Directions — In the copy, leave out the pictures and repeat all records exactly.

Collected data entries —
##########
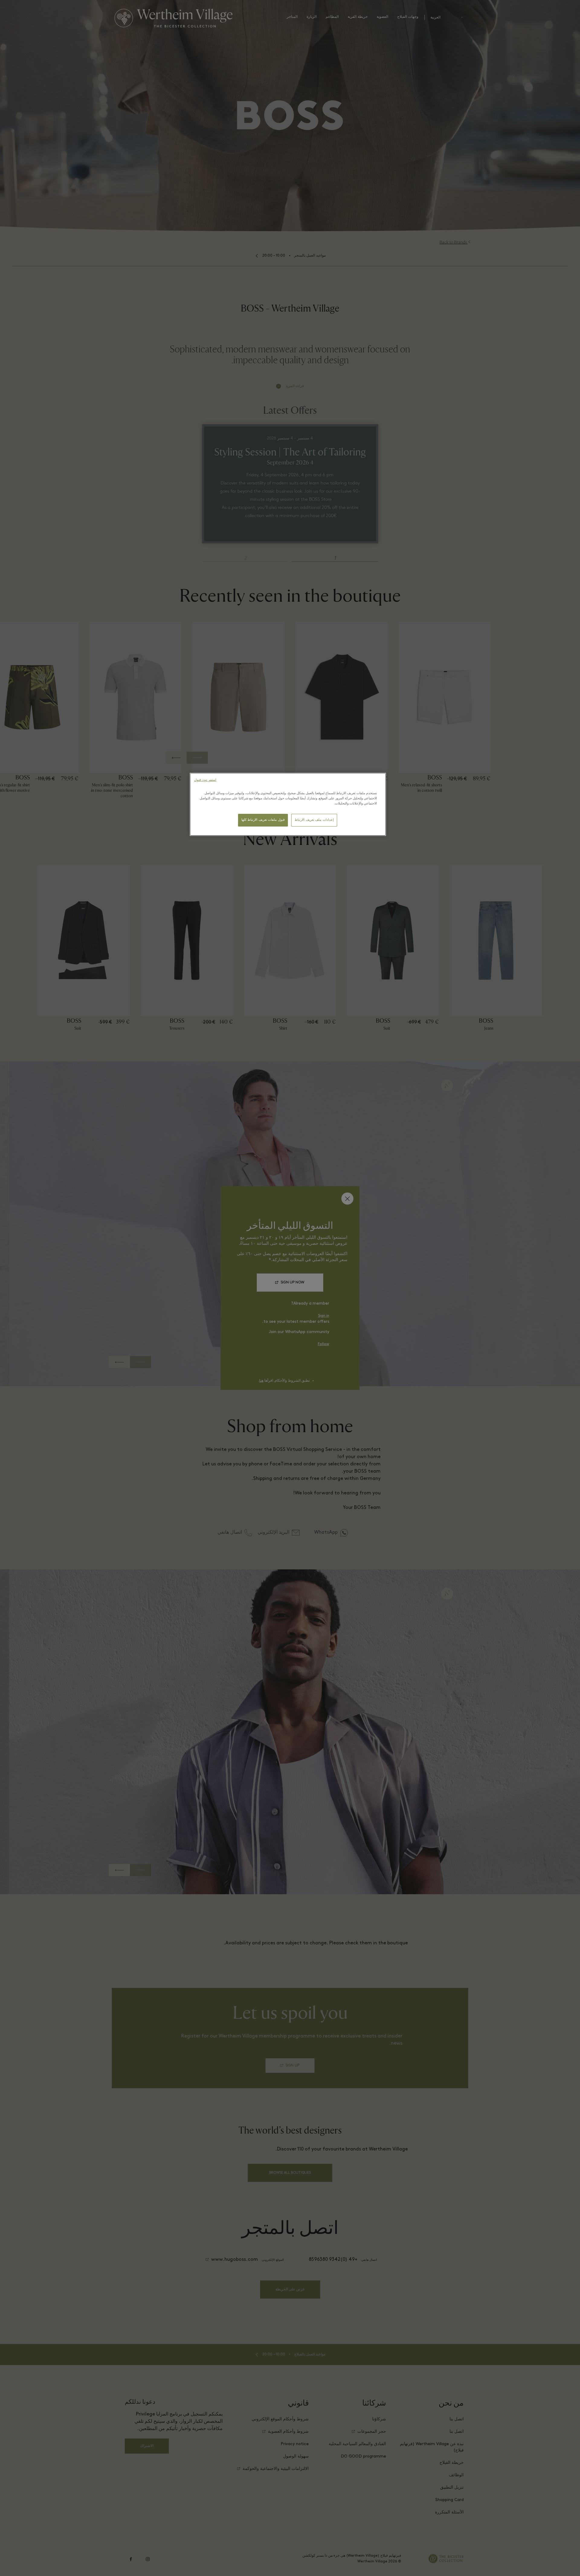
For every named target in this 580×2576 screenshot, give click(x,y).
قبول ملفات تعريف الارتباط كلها (263, 820)
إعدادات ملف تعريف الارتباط (314, 820)
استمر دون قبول (205, 780)
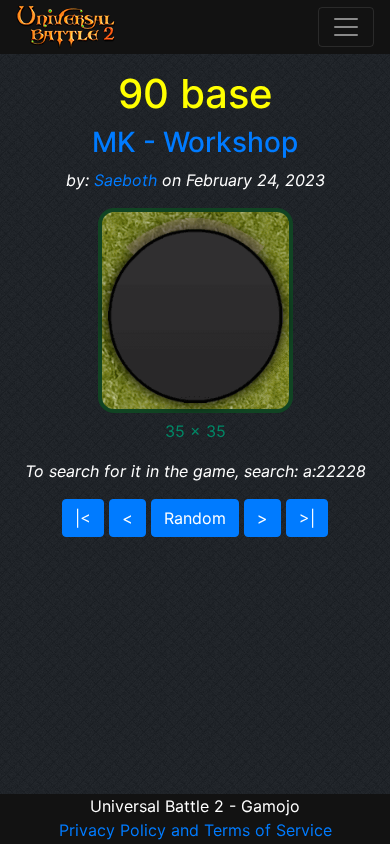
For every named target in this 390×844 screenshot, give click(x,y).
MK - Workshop (195, 142)
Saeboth (125, 180)
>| (307, 518)
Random (195, 518)
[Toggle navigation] (346, 27)
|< (83, 518)
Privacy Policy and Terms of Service (195, 830)
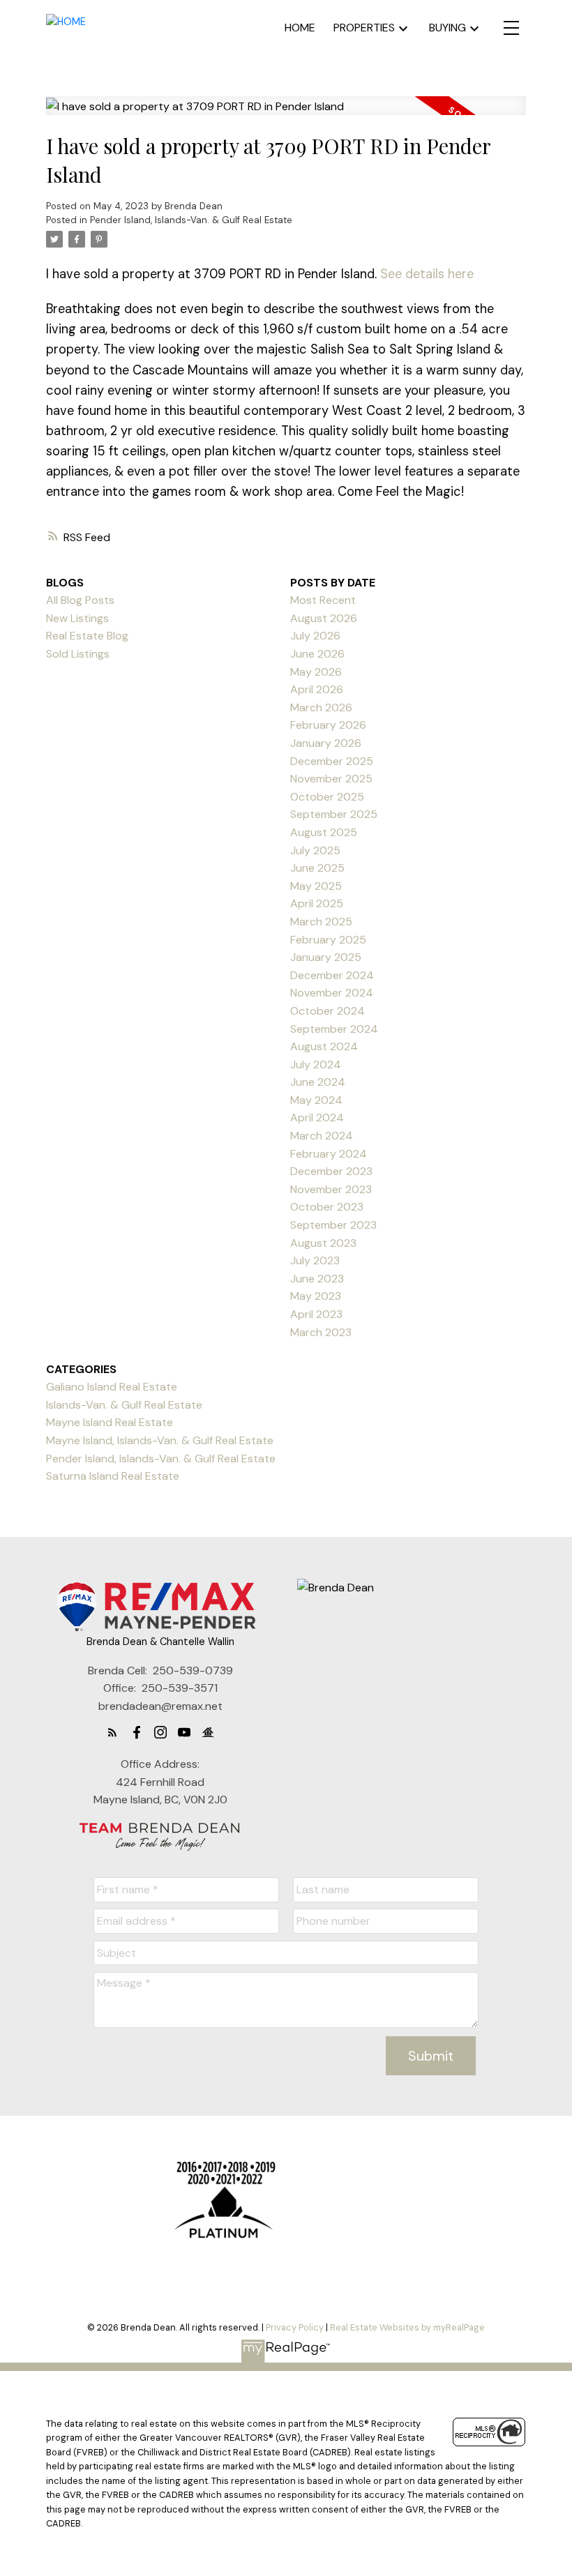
##########
Written response —
For every named target in this 580×2576 screenshot, give click(x,y).
قبول ملفات تعريف الارتباط كلها (263, 820)
إعدادات ملف تعريف الارتباط (314, 820)
استمر دون قبول (205, 780)
For every named target in this 390×844 screenshot, give click(x,y).
MK - Workshop (195, 142)
Saeboth (125, 180)
>| (307, 518)
Random (195, 518)
[Toggle navigation] (346, 27)
|< (83, 518)
Privacy Policy and Terms of Service (195, 830)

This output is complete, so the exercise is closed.